3 RESULTS AND DISCUSSION
We have developed the lDDT as a new superposition-free measure for the evaluation of protein structure models with respect to a reference structure. In the following, we will discuss the choice of the optimal inclusion radius parameter Ro to achieve low sensitivity to domain movements, and analyze baseline scores for lDDT for different fold architectures. We will discuss the application of lDDT for assessing local correctness of models, including stereochemical plausibility. Finally, we will present an approach for assessing a model simultaneously against several reference structures, e.g. a structural ensemble from NMR.
3.1 Optimal choice of the inclusion radius parameter R0 makes lDDT largely insensitive to domain movements
3.1.1 Determination of the optimal inclusion radius
The nature of the lDDT score is ultimately determined by the choice of the inclusion radius parameter Ro. For low values of the inclusion radius, only short-range distances are assessed, and the accuracy of local interactions has a major impact on the final value of the lDDT score. On the other hand, when the value of the inclusion radius parameter is high, the evaluation of long-range atomic interactions gains a bigger contribution in the final score, and the final lDDT score turns into a representation of the global model architecture quality.

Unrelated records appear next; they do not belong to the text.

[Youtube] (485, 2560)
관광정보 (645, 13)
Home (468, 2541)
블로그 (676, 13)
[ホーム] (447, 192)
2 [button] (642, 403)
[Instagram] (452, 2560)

For assessing the accuracy of protein models, the inclusion radius should be high enough to give a realistic assessment of the overall quality of the model, but at the same time, the lDDT score should not lose its ability to evaluate the modeling quality of local environments. Especially, scores should not be influenced by changes of domain orientation between the model and the target structures. The optimal value of the inclusion radius parameter Ro has been determined on a dataset comprising all CASP9 predictions for multidomain targets, and the corresponding assignment of AUs as defined by the CASP9 assessors. Weighted GDC-all scores were calculated as weighted averages of the AU-based scores (see Materials and Methods for details). Hence, the weighted GDC-all scores can be considered to be largely devoid of the influence of domain movements. lDDT scores were then computed using both the full target structures and, in a weight-averaged AU-based form, for a range of Ro, values from 1 to 40 Å. For each threshold, we calculated the correlation with the weight-averaged GDC-all scores for the same predictions. We used GDC-all (and not the more common Cα-based GDT) score to compare two all-atoms measures on the same set of data. The results are shown in Figure 2. The conclusions presented in this article, however, also hold when using GDT as reference measure.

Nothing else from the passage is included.